Passage given =>
>>>
# If you're hitching, quit bitching.



## JarnsSmellyFuck (Jan 11, 2010)

This is about my first time hitting the road.


I was sitting at my moms one beautiful autumn day, and out of nowhere my feet had gotten itchy for road. Well this had been occuring for some time now but I held off on it.
So the following night I got my gear together and started walking down the road heading toward the 74-N from NC to OH. I was waiting on the ramp for a good 2 hours flying my sign as the sun started to go down about ready to call it a night when I seen a car coming to hit the ramp. I stood up and flew my sign high, and the car actually stopped. I grabbed my gear and tossed it in the back.

I introduced myself as the guy did as well, even still I had my blade curled into my hand out of site. He began messing with the radio and asked me if I liked the music and I said yes ( even though I hated it ). Just as we got into VA he took a different exit and said he had to stop and piss. I started to get nervous when he pulled into a vacant lot down a dirt road, so as he got out to piss I did the same to stretch my legs.

Just then he came back over put his hand on my shoulder and said "I bet that bag hurts your back don't it?". Naturally I said yes and began to flip out my blade just as he began rubbing my back, just as I had decided to let it slide his hand went down with the quickness and he said "let me touch your dick" at about that time I swung my blade and caught his arm with it. He races around gets in his truck and speeds off, luckily I managed to grab my gear before he did. 

Needless to say I made it to a truck stop the next morning and caught a pleasant straight shot ride with a trucker all the way to OH. All in all the moral is, always expect the unexpected.


----------



## wildboy860 (Jan 11, 2010)

damn dude... that kinda sucks for your 1st ride, but hey... atleast you were prepared for it!


----------



## JahDucky (Jan 11, 2010)

And you kept on a keepin on...thats important.


----------



## JarnsSmellyFuck (Jan 11, 2010)

Damn right, I never give up.


----------



## anywhere_but_here (Jan 11, 2010)

yay for creepy douche bag rides. I've had a couple myself


----------



## mksnowboarder (Jan 13, 2010)

So you just up and cut the dude? That's cool, but be careful doing that. If he had gone to the cops, you wouldn't be able to claim self defense, and would probably have ended up getting a few felony charges.

That being said, I understand how it would be tempting to just start whiling out on a creeper like that.

mike


----------



## rezmutts (Jan 13, 2010)

no shit, sounds fucked up.. I usually carry a knife when i hit the road too..


----------



## Tad (Jan 19, 2010)

yeah I've had a few creepy rides, but when they start hinting at things and I make it CLEAR I want none of it they stop. it's weird that every single time I've had a creepy ride it was old dudes. and right after I say "No, not into that" they suddenly remember they have an errand to run and drop me off at the next exit (which is good)


----------
<<<
Stored data entries =>
>>>
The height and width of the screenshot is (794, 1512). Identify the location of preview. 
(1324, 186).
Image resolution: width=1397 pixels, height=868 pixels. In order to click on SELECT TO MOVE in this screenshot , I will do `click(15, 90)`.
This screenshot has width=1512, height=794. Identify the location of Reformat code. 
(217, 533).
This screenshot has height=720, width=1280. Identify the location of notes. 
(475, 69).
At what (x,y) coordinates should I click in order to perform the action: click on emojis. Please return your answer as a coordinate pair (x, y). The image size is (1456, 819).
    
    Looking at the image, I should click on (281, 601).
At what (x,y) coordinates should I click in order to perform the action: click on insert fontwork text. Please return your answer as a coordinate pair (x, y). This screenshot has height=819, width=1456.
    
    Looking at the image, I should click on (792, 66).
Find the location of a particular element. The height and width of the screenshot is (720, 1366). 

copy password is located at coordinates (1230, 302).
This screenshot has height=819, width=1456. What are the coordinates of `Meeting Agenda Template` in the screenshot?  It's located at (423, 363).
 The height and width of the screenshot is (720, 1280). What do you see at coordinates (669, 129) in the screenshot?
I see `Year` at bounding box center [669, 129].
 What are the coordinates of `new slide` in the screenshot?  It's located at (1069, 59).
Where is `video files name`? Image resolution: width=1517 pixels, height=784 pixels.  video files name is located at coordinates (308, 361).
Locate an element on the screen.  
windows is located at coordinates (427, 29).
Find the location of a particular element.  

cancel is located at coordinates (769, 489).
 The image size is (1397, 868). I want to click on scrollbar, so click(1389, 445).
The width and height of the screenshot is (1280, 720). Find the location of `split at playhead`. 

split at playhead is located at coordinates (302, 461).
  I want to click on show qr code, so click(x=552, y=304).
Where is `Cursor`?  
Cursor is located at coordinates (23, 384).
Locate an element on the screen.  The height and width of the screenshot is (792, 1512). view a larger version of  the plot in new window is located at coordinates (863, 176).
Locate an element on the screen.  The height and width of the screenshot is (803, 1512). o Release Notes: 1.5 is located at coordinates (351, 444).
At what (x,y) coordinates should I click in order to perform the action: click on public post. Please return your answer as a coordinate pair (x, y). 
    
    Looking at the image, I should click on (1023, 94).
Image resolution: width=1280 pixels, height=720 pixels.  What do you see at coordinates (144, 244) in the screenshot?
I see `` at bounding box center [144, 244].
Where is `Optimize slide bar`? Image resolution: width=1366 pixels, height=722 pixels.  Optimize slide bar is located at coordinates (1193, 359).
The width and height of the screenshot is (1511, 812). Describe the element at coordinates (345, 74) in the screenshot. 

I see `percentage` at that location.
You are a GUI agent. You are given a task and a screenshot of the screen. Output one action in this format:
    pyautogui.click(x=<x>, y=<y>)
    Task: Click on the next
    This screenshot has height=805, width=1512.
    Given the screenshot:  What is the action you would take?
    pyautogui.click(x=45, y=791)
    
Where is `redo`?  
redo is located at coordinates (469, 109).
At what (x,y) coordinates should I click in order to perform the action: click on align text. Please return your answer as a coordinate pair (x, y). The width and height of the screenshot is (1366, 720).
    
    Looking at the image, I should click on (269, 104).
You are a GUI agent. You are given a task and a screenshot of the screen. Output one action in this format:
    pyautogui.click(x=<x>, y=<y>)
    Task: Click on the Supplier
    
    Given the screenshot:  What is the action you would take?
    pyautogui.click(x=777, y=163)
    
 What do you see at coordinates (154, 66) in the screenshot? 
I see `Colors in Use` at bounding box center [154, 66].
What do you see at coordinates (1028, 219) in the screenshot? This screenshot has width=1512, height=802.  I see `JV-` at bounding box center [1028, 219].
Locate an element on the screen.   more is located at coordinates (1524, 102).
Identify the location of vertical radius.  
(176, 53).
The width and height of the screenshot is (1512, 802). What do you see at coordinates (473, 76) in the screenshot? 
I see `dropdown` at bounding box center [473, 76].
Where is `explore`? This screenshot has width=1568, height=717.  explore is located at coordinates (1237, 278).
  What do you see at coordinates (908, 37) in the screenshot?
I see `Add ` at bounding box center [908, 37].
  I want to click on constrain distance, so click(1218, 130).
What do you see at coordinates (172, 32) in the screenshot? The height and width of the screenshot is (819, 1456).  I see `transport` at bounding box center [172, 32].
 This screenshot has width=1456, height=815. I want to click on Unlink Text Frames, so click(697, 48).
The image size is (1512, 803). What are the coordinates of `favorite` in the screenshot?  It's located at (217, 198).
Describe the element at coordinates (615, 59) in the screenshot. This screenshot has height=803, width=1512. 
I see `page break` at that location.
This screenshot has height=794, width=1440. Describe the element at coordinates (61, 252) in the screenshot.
<<<
Aim A => Retype the portion of the hitchhiking thread that begins at the words "## Tad (Jan" and stops after "(which is good)".
Aim B => Do these statements agree with the hitchhiking thread? Answer yes or no for each, quoting the deciding words. (i) The writer waited on the ramp for about two hours before the first ride. (ii) The writer reached OH with a trucker. (iii) Tad says his creepy rides were always with young men.
This listing was drawn from a separate source.

Complete output A =>
## Tad (Jan 19, 2010)

yeah I've had a few creepy rides, but when they start hinting at things and I make it CLEAR I want none of it they stop. it's weird that every single time I've had a creepy ride it was old dudes. and right after I say "No, not into that" they suddenly remember they have an errand to run and drop me off at the next exit (which is good)

Complete output B =>
(i) Yes: "I was waiting on the ramp for a good 2 hours flying my sign"
(ii) Yes: "caught a pleasant straight shot ride with a trucker all the way to OH"
(iii) No: "every single time I've had a creepy ride it was old dudes"